Clinical potential and future steps

The long-term aim is to translate research into practice. Mostafa envisions a system that can be piloted at Stanford Hospital, offering clinicians support in diagnosing cancer and guiding treatment decisions. By understanding how the model reaches its conclusions, doctors can better trust and collaborate with the AI, validating its suggestions against established medical knowledge and patient-specific factors.

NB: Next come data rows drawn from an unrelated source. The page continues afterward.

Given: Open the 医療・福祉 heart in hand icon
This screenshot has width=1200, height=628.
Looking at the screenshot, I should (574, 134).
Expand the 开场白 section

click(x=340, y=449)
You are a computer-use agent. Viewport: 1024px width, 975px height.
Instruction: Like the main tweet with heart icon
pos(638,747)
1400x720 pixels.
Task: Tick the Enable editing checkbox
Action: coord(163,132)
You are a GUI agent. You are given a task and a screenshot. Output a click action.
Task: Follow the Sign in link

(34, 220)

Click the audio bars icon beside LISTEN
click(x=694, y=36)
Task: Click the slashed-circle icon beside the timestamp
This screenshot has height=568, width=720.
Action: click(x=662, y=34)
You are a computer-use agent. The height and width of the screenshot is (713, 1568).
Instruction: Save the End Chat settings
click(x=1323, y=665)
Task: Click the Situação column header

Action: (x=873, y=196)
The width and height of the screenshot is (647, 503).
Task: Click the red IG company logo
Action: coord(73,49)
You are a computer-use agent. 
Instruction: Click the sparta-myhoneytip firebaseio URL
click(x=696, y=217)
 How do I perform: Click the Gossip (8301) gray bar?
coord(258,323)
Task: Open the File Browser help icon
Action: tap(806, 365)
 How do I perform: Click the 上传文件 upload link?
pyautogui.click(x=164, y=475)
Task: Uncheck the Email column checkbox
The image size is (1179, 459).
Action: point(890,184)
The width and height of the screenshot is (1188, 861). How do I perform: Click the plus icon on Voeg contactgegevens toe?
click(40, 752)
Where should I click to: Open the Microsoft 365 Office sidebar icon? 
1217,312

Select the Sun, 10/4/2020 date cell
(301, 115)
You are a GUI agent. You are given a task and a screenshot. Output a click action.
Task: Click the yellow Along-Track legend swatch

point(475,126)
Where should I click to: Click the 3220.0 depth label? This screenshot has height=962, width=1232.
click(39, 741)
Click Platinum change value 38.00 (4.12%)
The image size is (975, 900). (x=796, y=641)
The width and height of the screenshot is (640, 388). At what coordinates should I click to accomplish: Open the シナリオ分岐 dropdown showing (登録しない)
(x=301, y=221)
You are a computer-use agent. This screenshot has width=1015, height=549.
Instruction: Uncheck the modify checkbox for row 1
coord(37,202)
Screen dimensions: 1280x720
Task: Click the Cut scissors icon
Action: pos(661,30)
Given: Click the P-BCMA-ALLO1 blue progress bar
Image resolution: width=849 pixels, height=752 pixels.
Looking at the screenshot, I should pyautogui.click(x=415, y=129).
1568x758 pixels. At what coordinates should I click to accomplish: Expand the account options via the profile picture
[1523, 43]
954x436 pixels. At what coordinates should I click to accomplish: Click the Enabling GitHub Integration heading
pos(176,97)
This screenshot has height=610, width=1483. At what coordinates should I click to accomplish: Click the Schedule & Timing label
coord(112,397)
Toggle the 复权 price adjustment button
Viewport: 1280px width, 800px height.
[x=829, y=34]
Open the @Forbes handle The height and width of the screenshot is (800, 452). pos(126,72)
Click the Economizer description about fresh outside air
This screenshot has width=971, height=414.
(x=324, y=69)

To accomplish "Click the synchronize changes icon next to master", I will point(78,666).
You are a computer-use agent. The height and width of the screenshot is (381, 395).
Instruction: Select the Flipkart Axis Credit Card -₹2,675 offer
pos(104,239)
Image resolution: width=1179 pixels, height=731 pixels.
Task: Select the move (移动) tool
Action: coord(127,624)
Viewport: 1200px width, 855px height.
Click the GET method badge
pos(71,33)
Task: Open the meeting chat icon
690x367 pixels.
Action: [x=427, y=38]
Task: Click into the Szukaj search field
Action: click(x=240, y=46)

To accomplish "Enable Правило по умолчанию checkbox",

Why explainable AI could transform medicine

Explainable AI holds promise beyond cancer detection: it could revolutionize fields where data is diverse and high‑stakes. In law, finance, and public health, interpretable models help professionals verify results, identify bias, and refine tools to reduce errors. For cancer care, the payoff is measured in earlier, more accurate diagnoses and more personalized treatment plans that improve patient outcomes.

Looking ahead

Mostafa’s research aligns with a broader shift toward trustworthy AI in medicine. By prioritizing explainability alongside performance, his team seeks to unlock AI’s potential to augment human expertise rather than replace it. The end goal remains clear: a robust diagnostic system that understands its reasoning, supports clinicians, and ultimately saves lives.